Leaving out every line before the one with "UTILITY ANALYTICS INSTITUTE (206, 1669)", write out the rest of the records below exactly.

====

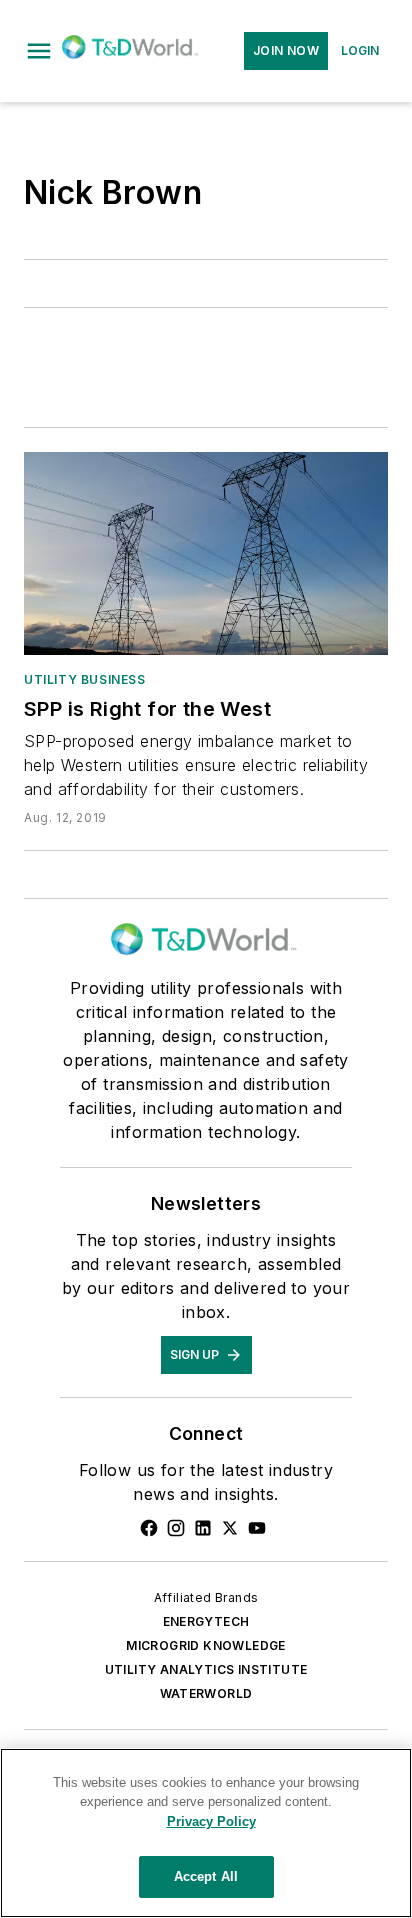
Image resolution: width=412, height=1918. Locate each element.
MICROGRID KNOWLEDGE (206, 1645)
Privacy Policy (211, 1821)
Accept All (206, 1876)
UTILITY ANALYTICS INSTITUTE (206, 1669)
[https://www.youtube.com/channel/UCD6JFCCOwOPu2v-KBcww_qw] (257, 1528)
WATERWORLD (206, 1693)
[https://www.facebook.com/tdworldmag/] (149, 1528)
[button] (39, 51)
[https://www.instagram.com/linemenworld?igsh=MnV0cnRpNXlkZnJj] (176, 1528)
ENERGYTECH (206, 1621)
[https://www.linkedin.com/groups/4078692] (203, 1528)
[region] (206, 1833)
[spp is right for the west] (206, 553)
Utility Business (85, 679)
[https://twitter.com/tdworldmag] (230, 1528)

====

- [Your solution]:
UTILITY ANALYTICS INSTITUTE (206, 1669)
[https://www.youtube.com/channel/UCD6JFCCOwOPu2v-KBcww_qw] (257, 1528)
WATERWORLD (206, 1693)
[https://www.facebook.com/tdworldmag/] (149, 1528)
[button] (39, 51)
[https://www.instagram.com/linemenworld?igsh=MnV0cnRpNXlkZnJj] (176, 1528)
ENERGYTECH (206, 1621)
[https://www.linkedin.com/groups/4078692] (203, 1528)
[region] (206, 1833)
[spp is right for the west] (206, 553)
Utility Business (85, 679)
[https://twitter.com/tdworldmag] (230, 1528)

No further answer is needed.